[Data to process]

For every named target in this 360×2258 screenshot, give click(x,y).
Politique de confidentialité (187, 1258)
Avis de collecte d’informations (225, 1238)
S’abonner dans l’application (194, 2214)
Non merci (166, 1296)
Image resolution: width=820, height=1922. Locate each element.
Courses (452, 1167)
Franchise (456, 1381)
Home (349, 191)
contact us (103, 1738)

[/Data to process]
[Data to process]

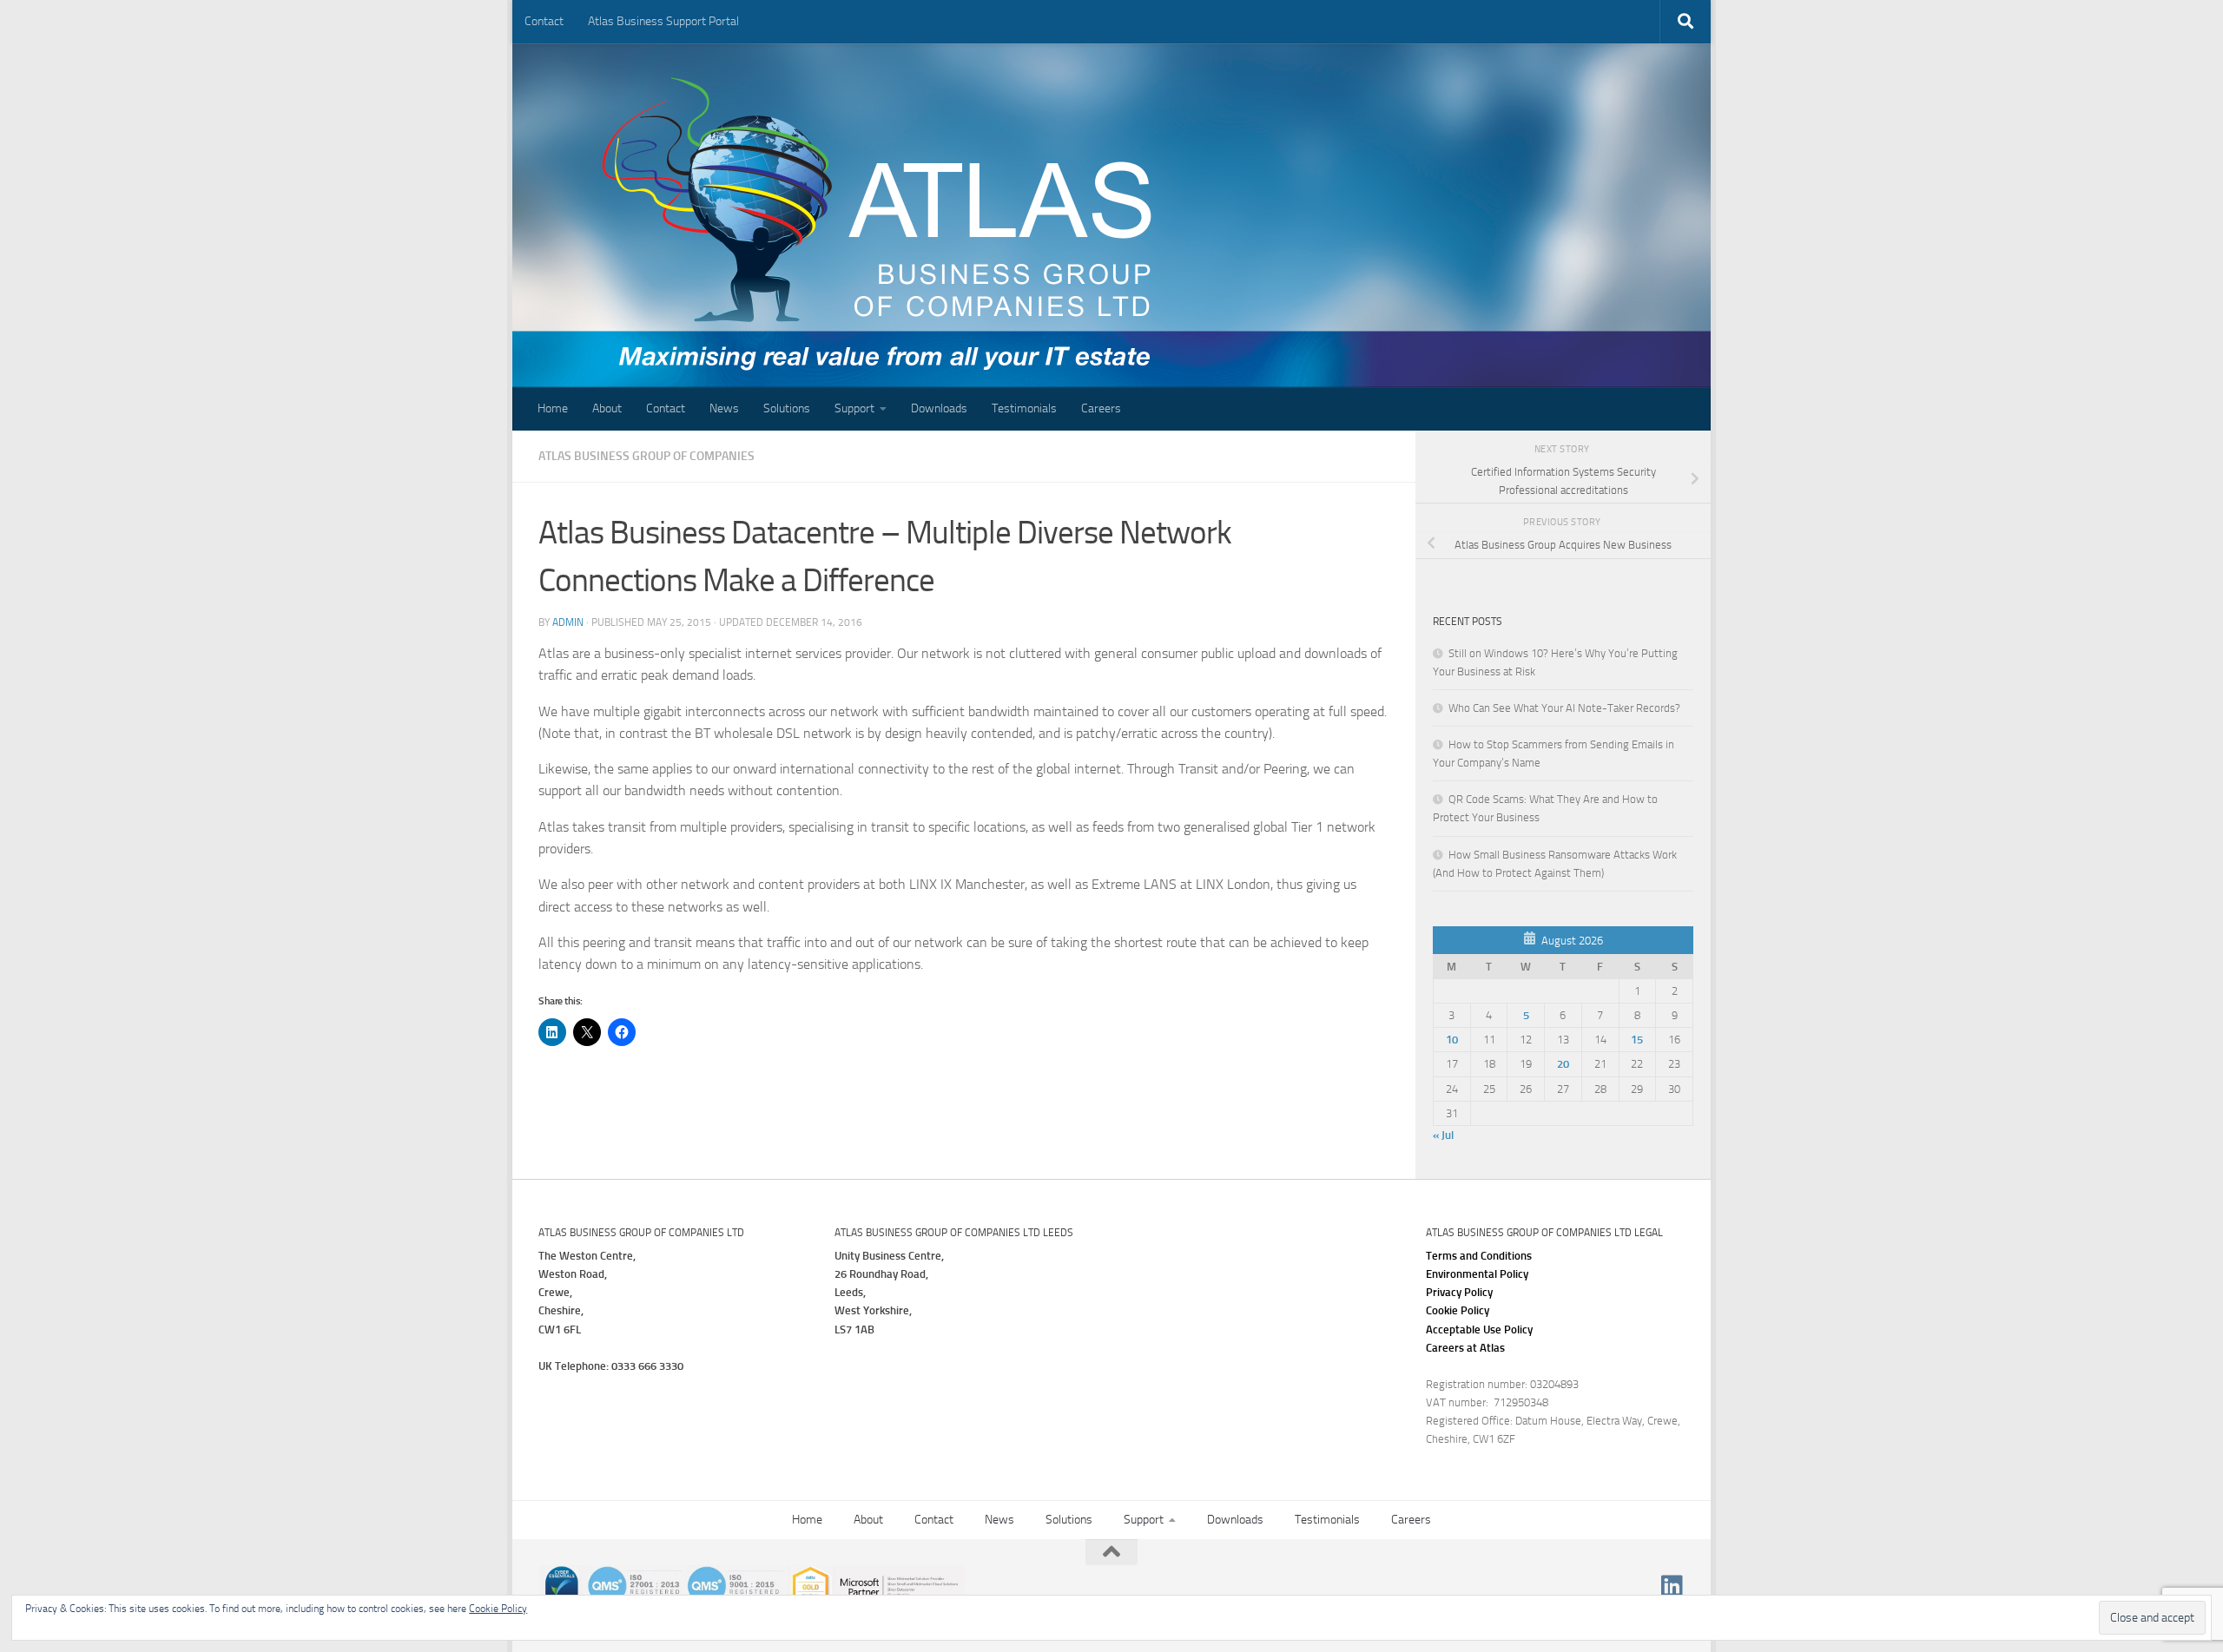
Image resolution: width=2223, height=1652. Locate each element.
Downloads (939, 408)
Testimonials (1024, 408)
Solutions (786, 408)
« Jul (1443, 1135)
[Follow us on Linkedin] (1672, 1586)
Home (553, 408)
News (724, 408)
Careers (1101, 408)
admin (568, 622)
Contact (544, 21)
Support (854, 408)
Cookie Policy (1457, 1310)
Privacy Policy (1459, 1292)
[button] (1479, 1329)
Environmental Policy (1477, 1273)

[/Data to process]

* Your goal:
State the count of lines above containing the string "Policy", and add nothing to it.

* Reply to the exercise:
3